Some of my clients tell me they would never accept an earnout, but then go on to say how they believe the historical earnings don’t tell the whole story and that a buyer needs to believe the company will grow in the future. In other words, pay more. Unfortunately, many buyers will say, “I don’t quite believe you, prove it”. And that’s an earnout. Here is how to tell if an earnout makes sense when you sell your business.
When are Earnouts used?
An earnout is contingent future payments based on performance milestones. For example, in a simple earnout arrangement an extra payment of $100,000 to the seller may be “earned” by growing the company by an additional $1 million in revenue in the 12 month period after the close of the transaction. Earnouts are used when there is a difference of opinion on what the earnings will be in the future. The buyer says, essentially, “show me”. Earnouts are well known in the technology sector; however it really has more do with high growth scenarios than technology.

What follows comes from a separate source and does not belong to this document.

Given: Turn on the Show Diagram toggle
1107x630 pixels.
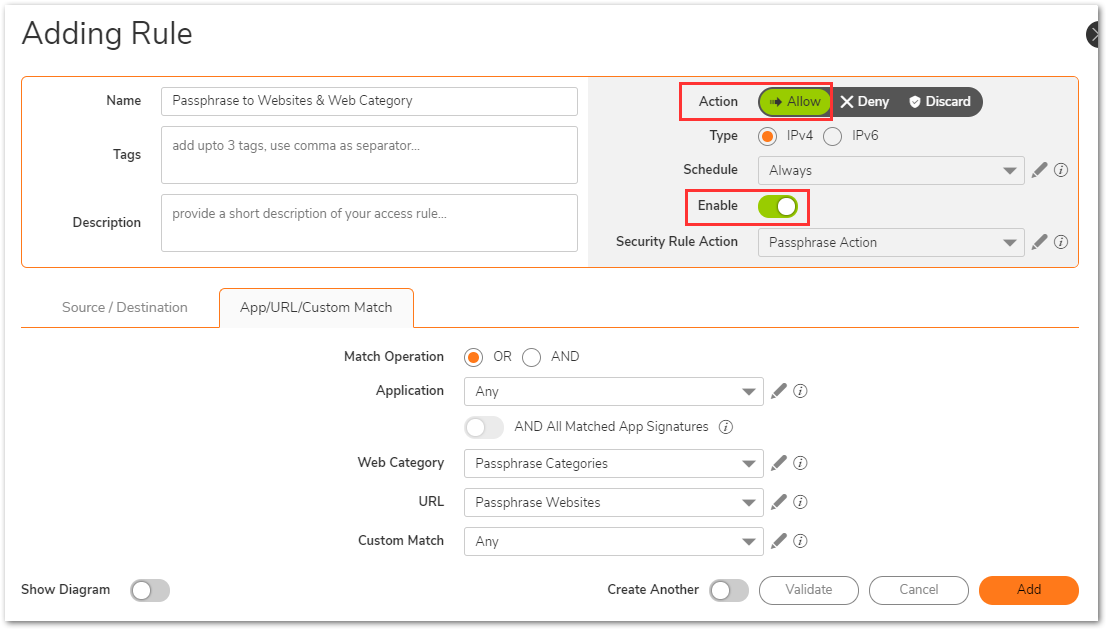Looking at the screenshot, I should pos(150,590).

Business are Bought for Future Earnings
In looking at Earnouts, it is useful to remember that what a buyer really cares about are future earnings. Since we don’t know what future earnings will be, we generally use historical earnings for valuation. Earnout discussions naturally arise when there is a significant difference between historical earnings and future projections.

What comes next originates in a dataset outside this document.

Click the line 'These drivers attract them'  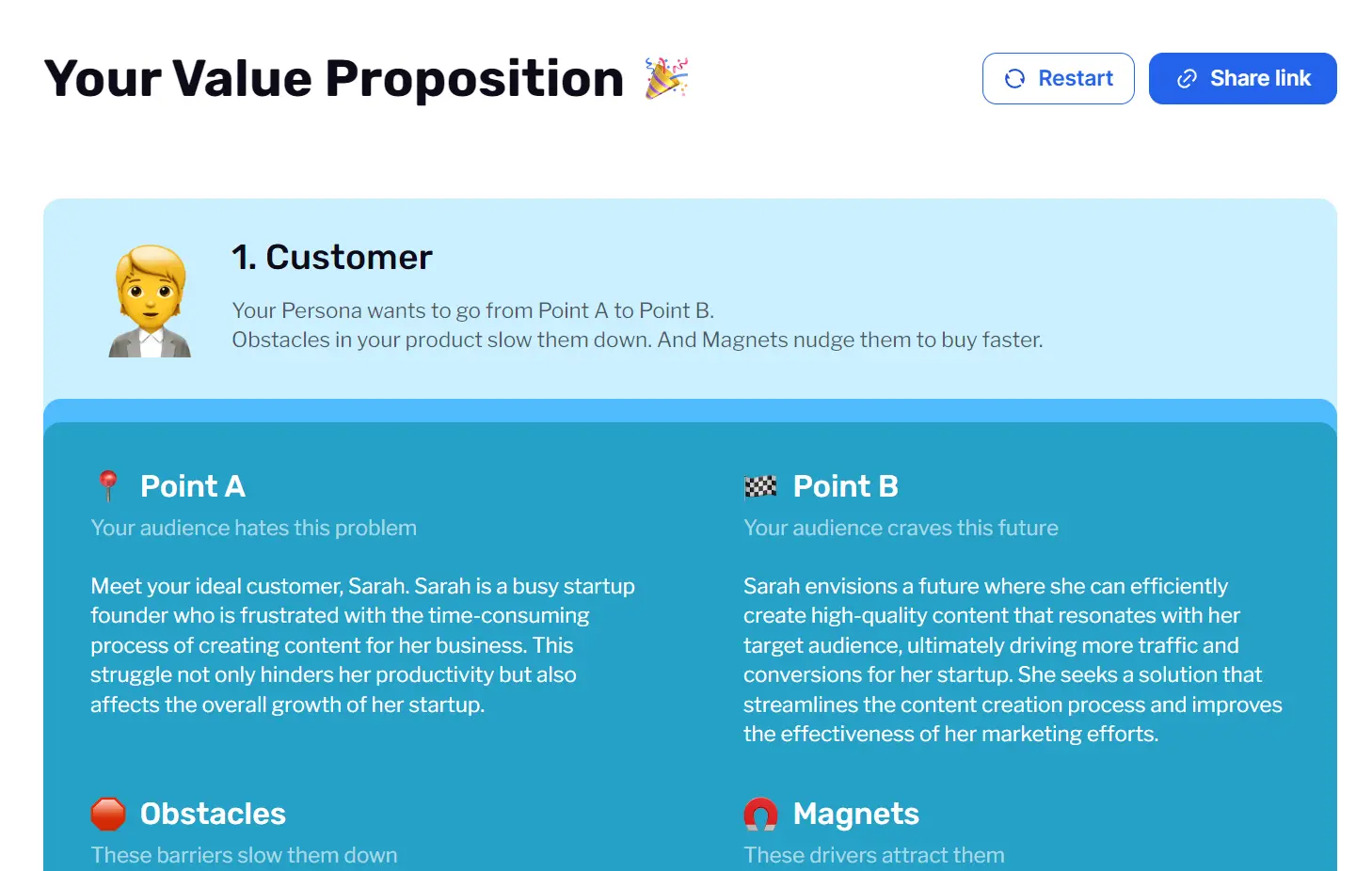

Let’s look at a few scenarios of historical vs. projected earnings.
Scenario One – Stable Earnings
This company has a stable history and a believable projection. It isn’t hard for anyone to believe that projection. In other words, the risk is fairly low, and the seller should not expect an earnout.
The purchase price in this case should be comprised of cash and possibly a note, but unless there are other risks, the note shouldn’t be contingent on revenue or earnings – and there should not be an earnout.
Scenario Two, Supported Growth
In this scenario it is also easy to see where earnings are heading – up. In other words the projection of future growth is clearly supported by historical trends. However there is often some discussion about who is going to benefit from the growth. A seller may say, “You can see what will happen, so I want to base the purchase price on a high multiple, or possible use next year’s earnings”.
A buyer, on the other hand, may say that if the company grows, it will be because of his effort after he buys the company, not the sellers. After all, he certainly isn’t buying it to give all the earnings to the previous owner.
A smart seller will counter this by explaining that much of the future growth is because of the foundation he has built. The website, reputation, product, service, etc. have all come to together to build momentum that would be difficult to stop. However, what he is also saying is, “Just trust me on this”. No one likes to bet hundreds of thousands or even millions trusting someone you recently met, so earnout discussions start.
In this type of scenario, an earnout could look like the following:
A “base price” of cash and notes is calculated using historical performance, and an earnout is structured based on the company hitting certain targets. The target may be a revenue or earnings milestone or just about anything that makes sense. The next blog post will cover typical earnout stuctures.
Scenario 3, Unsupported Growth
We often (too often) see a scenario where the company doesn’t really have an upward trend, yet the business owner believes there could be a lot of growth opportunities. For example, the owner may say, “I never got around to putting up a website but if you built a website and sold products online, sales would double.” In this case the buyer does have a pretty good case to say, “Well, if I spend the money and time to build the website, then I should enjoy the rewards”.
Sometimes we can negotiate an earnout in this type of scenario, but it really depends on the situation and why exactly the seller believes growth is inevitable.
Scenario 4, Recession Proofing a Transaction
Although earnout agreements are mostly seen in growth companies, we’ve also seen it a few times in protecting the buyer from further decline during the recession. Many companies have seen a retraction of sales and earnings from the time before the recession, and that is just fine with buyers – as long as the performance has stabilized. We’ve seen buyers, fearful of further decline, set a purchase price on a lower “base” number, then set up an earnout target of simply staying put. In other words, if the business does the same in revenue and earnings in the future, then additional payments are made to the seller. If the business slides some more, then the seller gets the “base” price that was somewhat lower.
In the next few blog posts, I’ll cover how frequently earnouts happen, and how they are typically structured.